The announcement comes after Topps brokered a similar deal for trading cards of the big leagues last spring.
While the exclusive deals will make it tough on Topps' competitors, most notably Upper Deck, baseball officials said the agreements were motivated largely by a push for simplicity.
The baseball card collecting hobby was once big business but has declined since the early 1990s in part because too many products were cluttering the marketplace. According to MLB, there were more than 90 baseball card products released in 2004, making it hard for collectors to keep track and impossible for retailers to keep up.
"You can't collect stuff that never shows up on the shelf," said Howard Smith, MLB's senior vice president of licensing. "We were absolutely drowning the retailer, and we were killing ourselves."
Smith said overall licensing revenue this year will be about flat because of the slow economy. But in the decade he has been with MLB, there has been year-over-year revenue growth in every licensing segment - except one.
"The only business that declined over the same period was trading cards," he said.
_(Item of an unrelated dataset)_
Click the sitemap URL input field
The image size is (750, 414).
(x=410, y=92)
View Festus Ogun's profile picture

In an effort to reduce clutter in the marketplace, MLB cut its partnerships to two companies, Topps and Upper Deck, but the sales trends didn't change, Smith said. Baseball eventually struck an exclusive deal with Topps after being swayed by Michael Eisner, the former Disney CEO who bought the card manufacturer in 2007. With Eisner, baseball is hopeful Topps will bring young fans back into collecting.
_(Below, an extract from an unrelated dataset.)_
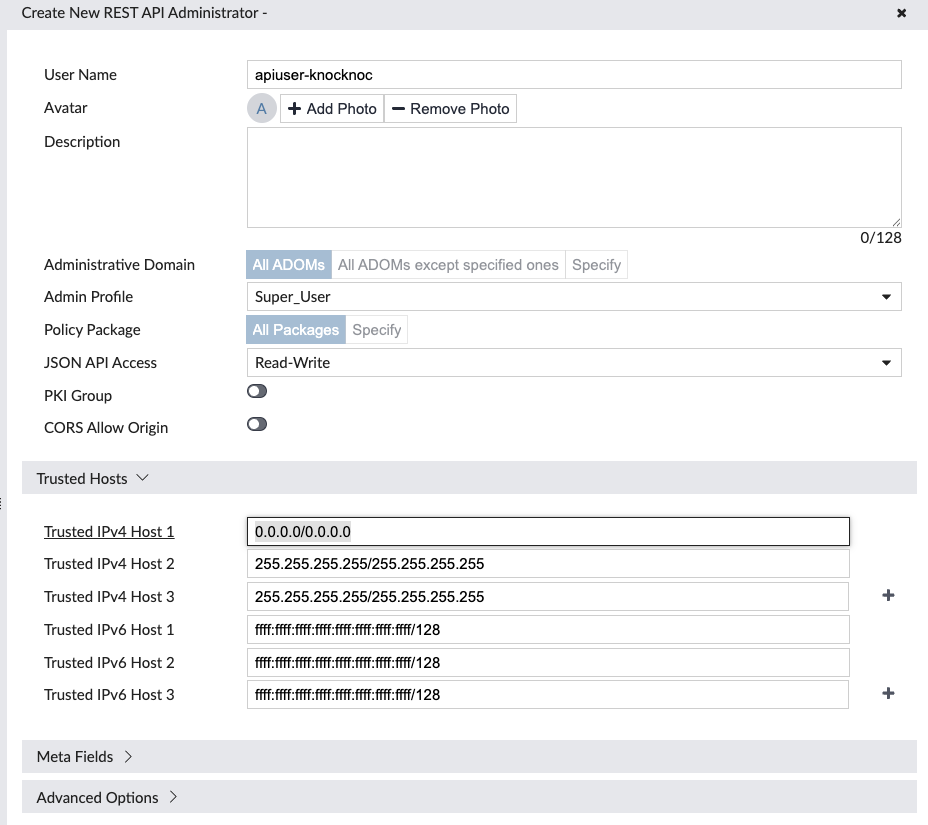
Task: Expand the Advanced Options section
Action: (107, 798)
"The collectors are still in the business," Smith said. "We need to bring in new collectors. We need to simplify it. We need to get the viability back into the marketplace, and we need to get somebody investing in the business."
One big downside to the deal is that Upper Deck, a company that has produced cards since 1988, now has no rights to use official team names and logos on their cards. (Imagine cards featuring players not in uniform and playing on generic fields.) And there is always a fear that an exclusive deal with Topps will provide no incentive to produce compelling, reasonably priced cards.
But Smith said Topps products should be as good as ever. The company and MLB have been aggressive in coming up with ways to target younger buyers, whom they hope will resurrect the hobby.
"We met with their team for three hours, and about half of it was about how we're going to get kids and what grass-roots events we're going to plan for next year," Smith said. "Literally, it got down to the point where we got down to going to every single employee and trying to figure out how to tie in grass-roots activities into the individual towns to create some great pilot programs."